6. Is Metoprolol safe for children?
Yes, it is approved for hypertension in children ≥6 years.
7. Can Metoprolol cause weight gain?
Weight gain is not a common side effect, but fluid retention in heart failure patients may occur.
8. What are the most common side effects of Metoprolol?
Fatigue, dizziness, and bradycardia are common side effects.
9. Can Metoprolol be stopped abruptly?
No, stopping it suddenly can cause rebound hypertension, angina, or heart attack. Tapering is advised.
10. Can Metoprolol interact with other medications?
Yes, it interacts with calcium channel blockers, digoxin, NSAIDs, and antidiabetics.
11. How should Metoprolol be stored?
Store at room temperature away from moisture and heat.
12. Can Metoprolol be used in asthma patients?
Use with caution as it may cause bronchospasm, although its beta-1 selectivity reduces this risk.
13. Can Metoprolol cause erectile dysfunction?

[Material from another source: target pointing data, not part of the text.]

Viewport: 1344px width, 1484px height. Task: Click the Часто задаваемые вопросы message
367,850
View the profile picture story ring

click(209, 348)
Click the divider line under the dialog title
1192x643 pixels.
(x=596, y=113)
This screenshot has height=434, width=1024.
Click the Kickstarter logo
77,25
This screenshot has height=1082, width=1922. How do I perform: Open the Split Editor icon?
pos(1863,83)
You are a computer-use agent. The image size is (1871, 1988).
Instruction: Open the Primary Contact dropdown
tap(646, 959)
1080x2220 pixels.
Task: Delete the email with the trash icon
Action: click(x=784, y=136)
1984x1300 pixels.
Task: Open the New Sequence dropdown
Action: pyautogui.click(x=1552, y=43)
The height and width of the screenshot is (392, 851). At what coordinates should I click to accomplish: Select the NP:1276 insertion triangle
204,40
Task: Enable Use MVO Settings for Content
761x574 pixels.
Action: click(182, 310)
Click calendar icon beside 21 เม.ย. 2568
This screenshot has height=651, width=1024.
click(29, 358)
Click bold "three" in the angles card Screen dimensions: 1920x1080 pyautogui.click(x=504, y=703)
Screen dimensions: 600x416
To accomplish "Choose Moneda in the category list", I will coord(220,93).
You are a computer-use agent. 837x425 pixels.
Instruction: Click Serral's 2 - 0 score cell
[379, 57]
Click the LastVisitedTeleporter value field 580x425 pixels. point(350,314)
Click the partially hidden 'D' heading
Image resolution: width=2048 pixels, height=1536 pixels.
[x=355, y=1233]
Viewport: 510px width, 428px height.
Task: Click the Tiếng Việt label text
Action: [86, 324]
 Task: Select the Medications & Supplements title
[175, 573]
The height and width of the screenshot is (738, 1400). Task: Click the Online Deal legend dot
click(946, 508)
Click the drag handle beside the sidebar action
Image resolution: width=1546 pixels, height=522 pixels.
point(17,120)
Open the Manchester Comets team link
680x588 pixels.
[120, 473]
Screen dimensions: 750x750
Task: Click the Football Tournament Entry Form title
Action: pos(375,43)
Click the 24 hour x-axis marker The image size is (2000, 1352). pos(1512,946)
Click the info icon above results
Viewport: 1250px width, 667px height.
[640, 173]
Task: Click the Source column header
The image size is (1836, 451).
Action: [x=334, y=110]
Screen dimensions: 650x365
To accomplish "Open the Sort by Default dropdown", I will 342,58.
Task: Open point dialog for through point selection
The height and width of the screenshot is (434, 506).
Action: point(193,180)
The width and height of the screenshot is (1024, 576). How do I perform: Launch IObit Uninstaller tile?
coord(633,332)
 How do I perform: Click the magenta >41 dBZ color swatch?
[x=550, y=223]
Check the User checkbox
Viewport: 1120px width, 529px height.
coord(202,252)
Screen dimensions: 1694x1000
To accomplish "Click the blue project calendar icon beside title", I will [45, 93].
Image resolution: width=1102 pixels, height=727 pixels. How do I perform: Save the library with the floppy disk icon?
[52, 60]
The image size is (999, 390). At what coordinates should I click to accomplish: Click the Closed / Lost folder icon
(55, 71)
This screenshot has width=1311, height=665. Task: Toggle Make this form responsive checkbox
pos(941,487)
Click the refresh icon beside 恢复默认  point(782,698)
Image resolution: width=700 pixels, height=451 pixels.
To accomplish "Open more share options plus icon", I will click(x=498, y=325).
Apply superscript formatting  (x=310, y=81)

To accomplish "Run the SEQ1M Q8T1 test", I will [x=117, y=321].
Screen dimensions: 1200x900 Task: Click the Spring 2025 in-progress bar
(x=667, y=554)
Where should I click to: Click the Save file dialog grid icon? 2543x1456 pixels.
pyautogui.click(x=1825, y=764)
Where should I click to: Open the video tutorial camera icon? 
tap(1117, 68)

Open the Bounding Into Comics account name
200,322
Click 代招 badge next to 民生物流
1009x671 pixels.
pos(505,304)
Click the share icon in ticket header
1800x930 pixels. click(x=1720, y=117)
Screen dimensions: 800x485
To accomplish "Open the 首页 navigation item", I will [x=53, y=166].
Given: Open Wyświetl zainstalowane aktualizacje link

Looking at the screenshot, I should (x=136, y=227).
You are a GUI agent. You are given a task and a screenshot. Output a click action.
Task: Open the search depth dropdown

Yes, erectile dysfunction is a possible side effect.
14. How quickly does Metoprolol work?
Immediate-release formulations start working within 1–2 hours, while extended-release takes effect within a day.
15. Is Metoprolol a lifelong medication?
It depends on the condition. For chronic diseases like hypertension or heart failure, long-term use may be required.